Imports

In [1]:
from sklearn.pipeline import Pipeline
from sklearn.model_selection import train_test_split, GridSearchCV, StratifiedKFold
from sklearn.neighbors import KNeighborsClassifier
from sklearn.decomposition import TruncatedSVD
from sklearn.metrics import classification_report, confusion_matrix
import seaborn as sns
import matplotlib.pyplot as plt
import pandas as pd

Load Dataset

In [None]:
from pathlib import Path

# use absolute-safe path
project_root = Path.cwd().parent
csv_path = project_root / "data" / "output" / "tfidf_dataset.csv"

# load dataset
df = pd.read_csv(csv_path)

# features and labels
X = df.drop(columns=["cyberbullying"])
y = df["cyberbullying"]

# train/test split
X_train, X_test, y_train, y_test = train_test_split(
    X, y, test_size=0.2, stratify=y, random_state=42
)

Find Best Model (optimal k value)

In [None]:
# SVD + KNN
pipeline = Pipeline([
    ("svd", TruncatedSVD(n_components=100, random_state=42)),
    ("knn", KNeighborsClassifier(weights='distance'))
])

# grid search k = 1 to 26
param_grid = {
    "knn__n_neighbors": list(range(1, 26))
}

cv = StratifiedKFold(n_splits=5, shuffle=True, random_state=42)

grid_search = GridSearchCV(
    estimator=pipeline,
    param_grid=param_grid,
    scoring='f1_macro',
    cv=cv,
    n_jobs=1
)

# fit to training data
grid_search.fit(X_train, y_train)

# save best model
best_model = grid_search.best_estimator_
print(f"Best k: {grid_search.best_params_['knn__n_neighbors']}")
print(f"Best CV F1 (macro): {grid_search.best_score_:.4f}")

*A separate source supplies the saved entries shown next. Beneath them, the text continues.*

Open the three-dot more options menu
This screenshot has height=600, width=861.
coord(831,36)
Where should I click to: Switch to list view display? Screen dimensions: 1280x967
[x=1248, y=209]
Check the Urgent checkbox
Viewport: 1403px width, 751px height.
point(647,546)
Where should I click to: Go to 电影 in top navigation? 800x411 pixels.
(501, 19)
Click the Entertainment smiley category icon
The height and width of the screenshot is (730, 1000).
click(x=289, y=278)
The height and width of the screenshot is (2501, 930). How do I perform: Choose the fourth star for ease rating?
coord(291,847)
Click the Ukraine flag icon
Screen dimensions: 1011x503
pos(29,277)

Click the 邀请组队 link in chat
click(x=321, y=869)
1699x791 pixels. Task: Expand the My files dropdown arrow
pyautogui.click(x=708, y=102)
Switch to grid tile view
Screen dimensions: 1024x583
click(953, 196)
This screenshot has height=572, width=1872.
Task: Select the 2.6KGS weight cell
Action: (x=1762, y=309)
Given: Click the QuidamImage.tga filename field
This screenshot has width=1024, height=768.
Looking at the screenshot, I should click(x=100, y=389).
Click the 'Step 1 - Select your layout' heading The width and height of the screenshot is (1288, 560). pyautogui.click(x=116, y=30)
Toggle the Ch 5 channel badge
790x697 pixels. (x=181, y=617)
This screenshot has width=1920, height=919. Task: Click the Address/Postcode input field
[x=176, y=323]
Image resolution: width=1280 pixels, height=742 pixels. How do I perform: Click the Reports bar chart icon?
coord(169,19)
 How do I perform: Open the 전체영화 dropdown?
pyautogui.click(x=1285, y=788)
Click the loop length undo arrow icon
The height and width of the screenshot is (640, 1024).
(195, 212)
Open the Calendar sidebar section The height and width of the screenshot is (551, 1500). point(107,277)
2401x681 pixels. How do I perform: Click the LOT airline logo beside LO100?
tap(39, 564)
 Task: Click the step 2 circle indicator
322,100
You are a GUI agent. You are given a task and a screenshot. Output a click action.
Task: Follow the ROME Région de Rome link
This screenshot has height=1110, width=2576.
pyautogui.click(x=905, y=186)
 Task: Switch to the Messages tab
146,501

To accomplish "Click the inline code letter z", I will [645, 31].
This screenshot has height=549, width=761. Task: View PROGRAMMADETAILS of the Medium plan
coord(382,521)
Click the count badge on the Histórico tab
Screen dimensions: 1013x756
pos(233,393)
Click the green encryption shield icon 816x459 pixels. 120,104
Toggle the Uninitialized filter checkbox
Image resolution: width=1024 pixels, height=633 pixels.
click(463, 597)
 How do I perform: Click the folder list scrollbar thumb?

Evaluate Best Model on Test Set

In [None]:
# evaluate on test set
y_pred = best_model.predict(X_test)

print("\nClassification Report:")
print(classification_report(y_test, y_pred, target_names=["Not CB", "Cyberbullying"]))

# confusion Matrix
cm = confusion_matrix(y_test, y_pred)
plt.figure(figsize=(6, 5))
sns.heatmap(cm, annot=True, fmt="d", cmap='Blues', xticklabels=["Not CB", "Cyberbullying"], yticklabels=["Not CB", "Cyberbullying"])
plt.title("KNN (Weighted, SVD) - Confusion Matrix")
plt.xlabel("Predicted")
plt.ylabel("Actual")
plt.tight_layout()
plt.show()